The second risk is misjudging underwriting and inventory risk. At year end there were no open underwriting commitments, but that is only a year end snapshot, not the economics of the full year. The company explicitly states that as guaranteed transaction volume grows, so does the risk of ending up with securities on the books and taking losses if the market turns.

The third risk is human capital concentration. The company employs only 15 people, and the filing explicitly references the 2017 management departure as an example of the damage turnover can cause. That explains the rich incentive structure, but it also means the business depends on continuing to pay up.

The fourth risk is that revaluation becomes cash much more slowly than it becomes accounting profit. Manor allows anchor investors to redeem only after 7 years. Even if NAV is reported quarterly, and even if the fair value is now more observable, a meaningful part of capital remains locked for a long time.

The fifth risk is regulatory and insurance pressure. In 2025 the company bought professional liability coverage of NIS 40 million with a NIS 913 thousand deductible, and explicitly said insurance costs are already materially higher than they were before 2021 with no assurance that the next renewal in October 2026 will not become more expensive again. That is a useful external warning signal because it reflects the litigation and regulatory environment in which an underwriter operates, not only management’s internal framing.


Conclusions

IBI Underwriting finished 2025 with a stronger core business, a more supportive market, and a balance sheet that still gives it real competitive leverage. The main blocker is that reported profit was also colored by revaluation gains, inventory gains and aggressive capital returns. In the short to medium term, the market will test whether 2026 continues the fee strength of 2025, or simply reveals how much last year depended on an unusually strong market and on non core profit lines.

MetricScoreExplanation
Overall moat strength3.5 / 5Strong institutional relationships, a focused team and a balance sheet that supports underwriting risk
Overall risk level3.0 / 5High market cyclicality, not fully clean earnings, and dependence on team quality and deal mix
Value chain resilienceMediumNo single supplier dominates, but the model still depends heavily on institutional demand, key people and market conditions
Strategic clarityMediumThe underwriting core is clear, but the side initiatives are still too small to prove material economics
Short positioning0.02% short float, negligibleThe market is not signaling a meaningful bearish crowd, and the practical constraint is low trading liquidity instead

Current thesis: IBI Underwriting benefited from a real recovery in underwriting during 2025, but the recurring earnings base is still lower than the reported bottom line.
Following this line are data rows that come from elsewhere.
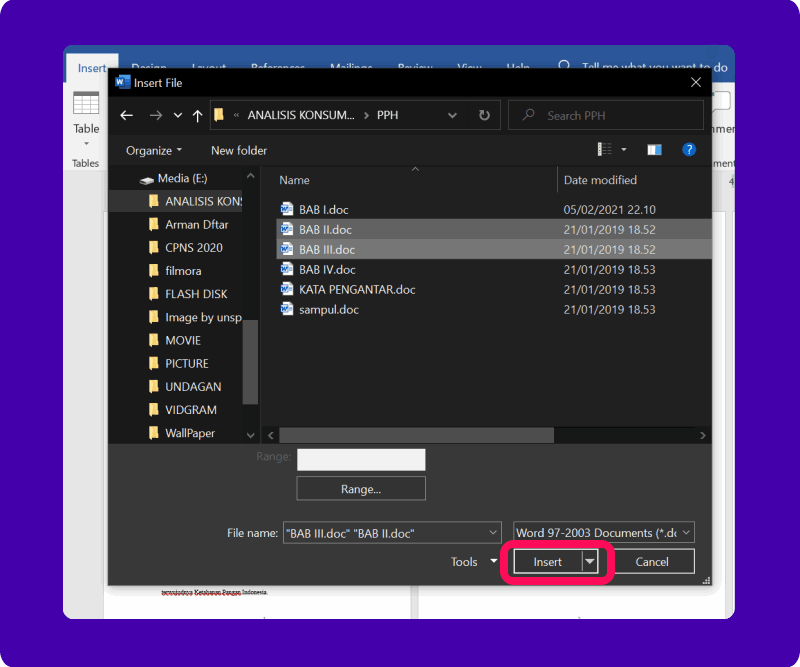Image resolution: width=800 pixels, height=667 pixels.
Task: Click the change view layout icon
Action: point(605,150)
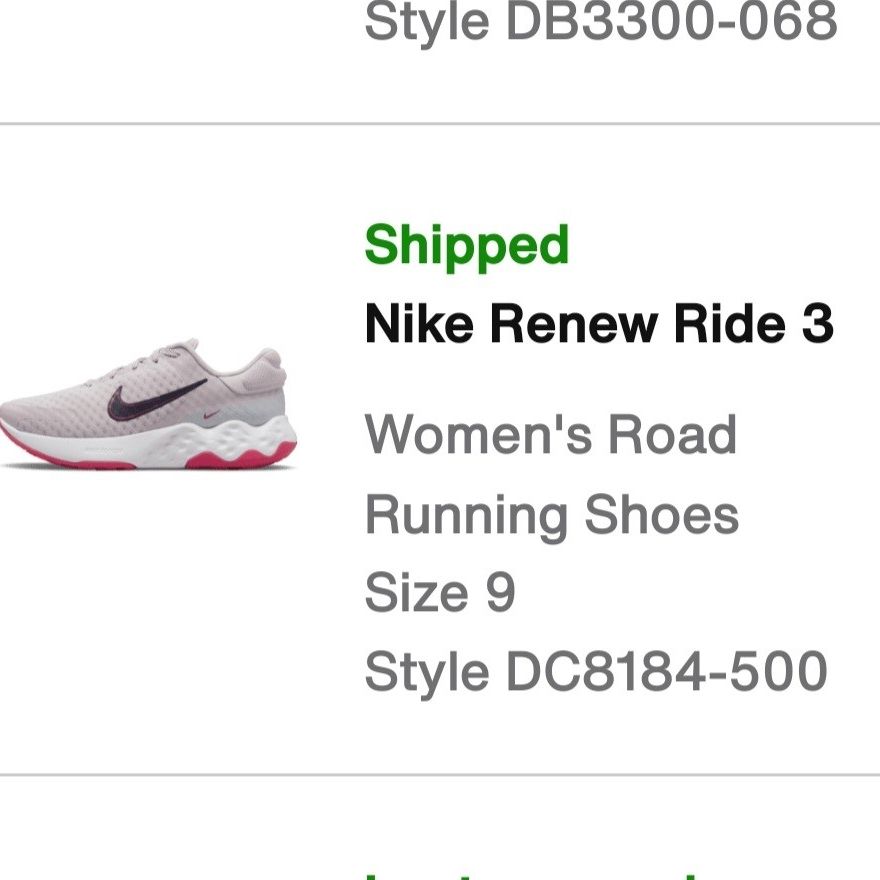Open the Nike Renew Ride 3 shoe thumbnail
Screen dimensions: 880x880
point(148,404)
What changed: versus 2024 the company moved from a model driven mainly by marketing and distribution fees to one that once again earned real underwriting revenue, while at the same time increasing the weight of the investment portfolio and capital returns.

Counter thesis: one could argue that the reopening of the equity market and the jump in guaranteed deals are strong enough to reset the company’s revenue base, so even without repeating all of the revaluation gains it still sits on a meaningfully higher earnings platform.

What could change the market reading in the near to medium term: a continued flow of profitable equity and underwriting mandates would strengthen the thesis, while slower deal volume combined with continued payouts and more long term investing would sharpen concern over earnings quality.

Why this matters: this is a small, highly cyclical business where earnings quality and capital allocation matter almost as much as issuance volume itself.

What must happen over the next 2 to 4 quarters: the company needs to show that fees remain strong even without unusually large revaluation gains, keep securities inventory under control, and avoid draining too much liquidity through simultaneous capital returns and long term investments. What would weaken the thesis is a softer market, a weaker guaranteed deal mix, and continued aggressive cash extraction from the balance sheet.